Man or transgender M to F who has sex with men.

Age 18 years or older.

Subjects must have substantial ongoing risk of acquisition of HIV as evident by one or more of the following:

• Has at least one HIV infected sexual partner for ≥4 weeks.
• No condom use during anal intercourse with ≥3 male sex partners who are HIV-positive or of unknown HIV status during the last 3 months.
• No condom use during anal sex with ≥1 male partner and STI diagnosis during the last 3 months.

Negative for HIV infection by rapid HIV test and confirmed negative by NAT or other sensitive method such as antibody- antigen test.

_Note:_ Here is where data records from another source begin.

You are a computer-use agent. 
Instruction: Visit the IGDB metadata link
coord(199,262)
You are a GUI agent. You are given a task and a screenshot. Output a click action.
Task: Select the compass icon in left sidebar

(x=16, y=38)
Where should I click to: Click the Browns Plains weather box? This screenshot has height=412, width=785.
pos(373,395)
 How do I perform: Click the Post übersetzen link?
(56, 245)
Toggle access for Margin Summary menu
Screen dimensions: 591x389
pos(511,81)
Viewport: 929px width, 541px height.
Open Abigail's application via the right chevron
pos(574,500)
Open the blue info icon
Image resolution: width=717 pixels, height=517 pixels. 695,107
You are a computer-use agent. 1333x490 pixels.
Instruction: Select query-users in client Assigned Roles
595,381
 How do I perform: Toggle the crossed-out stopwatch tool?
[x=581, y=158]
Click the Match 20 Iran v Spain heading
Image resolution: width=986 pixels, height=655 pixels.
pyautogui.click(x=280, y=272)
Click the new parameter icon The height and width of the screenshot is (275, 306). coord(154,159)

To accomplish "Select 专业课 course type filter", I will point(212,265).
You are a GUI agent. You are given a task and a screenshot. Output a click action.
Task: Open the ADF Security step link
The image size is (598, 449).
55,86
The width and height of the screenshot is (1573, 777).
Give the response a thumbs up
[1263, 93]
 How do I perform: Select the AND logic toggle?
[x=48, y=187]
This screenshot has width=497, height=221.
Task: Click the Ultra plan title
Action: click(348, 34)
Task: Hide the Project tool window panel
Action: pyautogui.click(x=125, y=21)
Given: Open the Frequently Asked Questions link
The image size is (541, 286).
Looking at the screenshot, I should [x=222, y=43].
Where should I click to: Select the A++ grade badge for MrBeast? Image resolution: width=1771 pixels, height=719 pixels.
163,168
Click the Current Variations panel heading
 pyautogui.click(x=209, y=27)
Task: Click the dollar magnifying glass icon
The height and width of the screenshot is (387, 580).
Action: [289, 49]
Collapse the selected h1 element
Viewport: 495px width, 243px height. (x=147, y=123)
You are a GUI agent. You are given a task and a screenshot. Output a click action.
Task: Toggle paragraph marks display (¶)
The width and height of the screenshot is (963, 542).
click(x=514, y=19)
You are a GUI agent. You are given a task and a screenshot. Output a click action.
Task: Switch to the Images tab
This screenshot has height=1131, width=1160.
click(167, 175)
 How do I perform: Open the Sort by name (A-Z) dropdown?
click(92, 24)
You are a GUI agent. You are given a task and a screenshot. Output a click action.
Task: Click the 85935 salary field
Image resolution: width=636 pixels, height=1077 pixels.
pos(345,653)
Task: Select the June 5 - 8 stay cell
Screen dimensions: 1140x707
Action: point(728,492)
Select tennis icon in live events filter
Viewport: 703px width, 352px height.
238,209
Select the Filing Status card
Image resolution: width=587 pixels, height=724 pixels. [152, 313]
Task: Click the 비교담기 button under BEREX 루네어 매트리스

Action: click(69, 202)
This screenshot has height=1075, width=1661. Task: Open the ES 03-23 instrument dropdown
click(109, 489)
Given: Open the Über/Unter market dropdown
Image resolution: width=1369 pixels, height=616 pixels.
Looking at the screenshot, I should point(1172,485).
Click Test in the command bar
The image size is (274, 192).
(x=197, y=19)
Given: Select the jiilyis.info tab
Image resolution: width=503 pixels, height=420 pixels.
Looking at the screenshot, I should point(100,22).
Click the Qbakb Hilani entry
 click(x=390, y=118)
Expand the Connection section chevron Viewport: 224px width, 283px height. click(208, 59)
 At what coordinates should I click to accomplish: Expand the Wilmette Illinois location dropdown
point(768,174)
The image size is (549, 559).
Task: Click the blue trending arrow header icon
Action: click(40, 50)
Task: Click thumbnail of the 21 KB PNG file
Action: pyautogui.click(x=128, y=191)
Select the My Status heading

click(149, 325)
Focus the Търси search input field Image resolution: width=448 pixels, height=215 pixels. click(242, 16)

Acceptable laboratory values in the past 30 days:

• Calculated creatinine clearance of at least 60 mL/min by the Cockcroft-Gault formula (eCcr (male) in mL/min = [(140 - age in years) x (lean body weight in kg)] / (72 x serum creatinine in mg/dL)
• Alanine aminotransferase (ALT) and/ or aspartate aminotransferase (AST) < 3 x upper limit of normal (ULN)
• Hemoglobin > 9 g/dL
• Absolute neutrophil count > 750/ mm3
• Platelets > 75,000/ mm3

Unable to give informed consent.

Active hepatitis B (positive hepatitis B surface antigen (HBSAg) or HBSAg negative/ HB core antibody positive/ HBV PCR positive).

Has substantial medical condition, that in the opinion of the investigator would preclude participation, as defined by

• cardiovascular condition that may lead to an increased risk of complication if placed on study drugs.
• gastrointestinal condition that would impair absorption of study drugs.
• neurological or psychiatric condition that would significantly impair the ability to adhere to PrEP.
• calculated GFR < 60 mL/min.
• alcohol or drug abuse or dependence that would significantly impair the ability to adhere to PrEP (only for those with severe impairment).
• other medical condition that would unacceptably increase the risk of harm from study drug or significantly impair the ability to adhere to PrEP.

Suspected sensitivity or allergy to the study drug or any of its components.

Currently using an essential product or medication that interacts with the study drug such as the following:

• ART (including nucleoside analogs, non-nucleoside reverse transcriptase inhibitors, protease inhibitors or investigational antiretroviral agents)

• Agents with known nephrotoxic potential:

  • aminoglycoside antibiotics (including gentamicin)
  • IV amphotericin B
  • cidofovir
  • cisplatin
  • foscarnet
  • IV pentamidine
  • IV vancomycin
  • oral or IV gancyclovir
  • other agents with significant nephrotoxic potential

• Drugs that slow renal excretion

  • Probenecid

• Immune system modulators

  • Systemic chemotherapeutic agents (i.e. cancer treatment medications)
  • Ongoing systemic corticosteroids (with the exception of short courses of tapering steroid doses for asthma or other self- limited condition).
  • Interleukin-2 (IL-2)
  • Interferon (alpha, beta, or gamma)

• Other agent known to have a significant interaction with TDF or FTC

• Proteinuria 2+ or greater by urine dipstick

• Signs or symptoms suggestive of acute HIV infection

• Any other reason or condition that in the opinion of the investigator would interfere with participation, complicate interpretation of study outcome data, or otherwise interfere with achieving the study objectives.